* _TASK TO CARRY OUT_
Exact copies of all entries are needed. Pictures are to be left out.

(Stored data)
[Start of section]
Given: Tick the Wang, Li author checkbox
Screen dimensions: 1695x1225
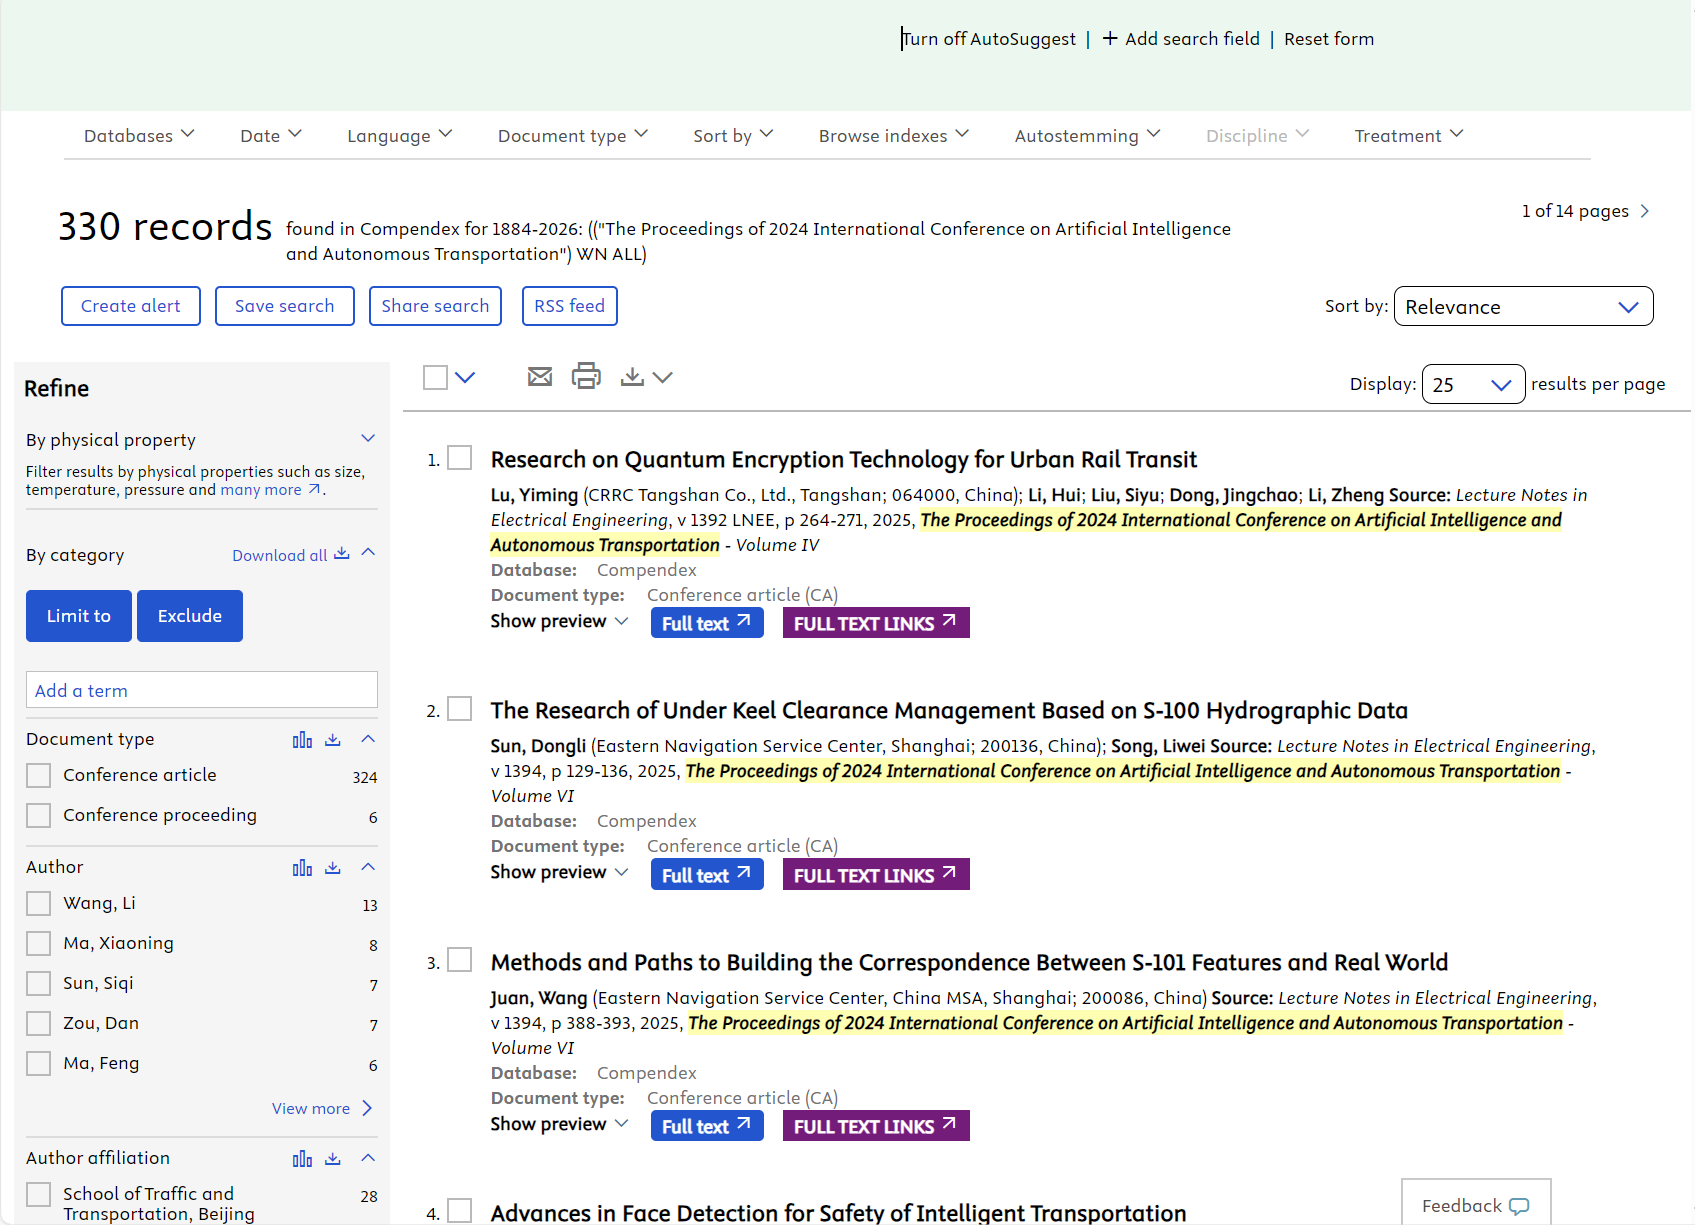Looking at the screenshot, I should [39, 904].
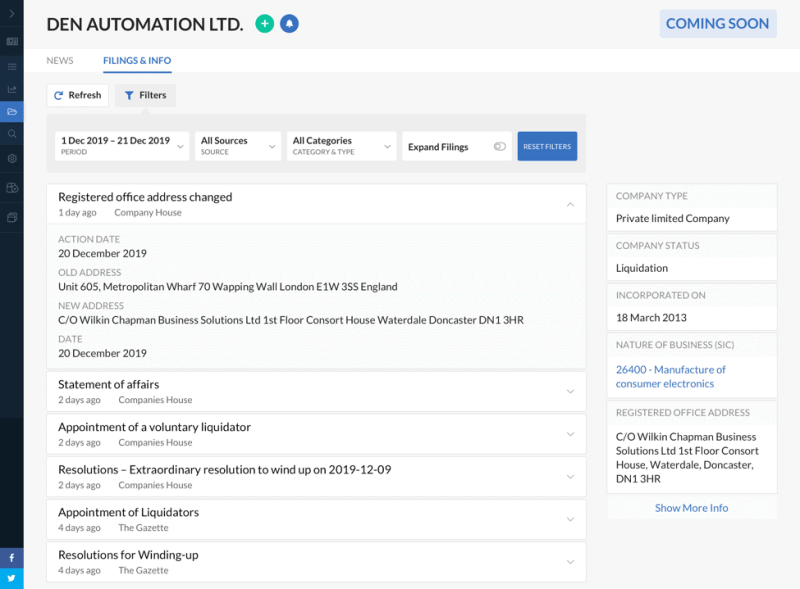Open the list icon in the sidebar

point(13,67)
[End of section]
* _RESPONSE AREA_
Given: Tick the Wang, Li author checkbox
Screen dimensions: 1695x1225
Looking at the screenshot, I should [39, 904].
Open the list icon in the sidebar

point(13,67)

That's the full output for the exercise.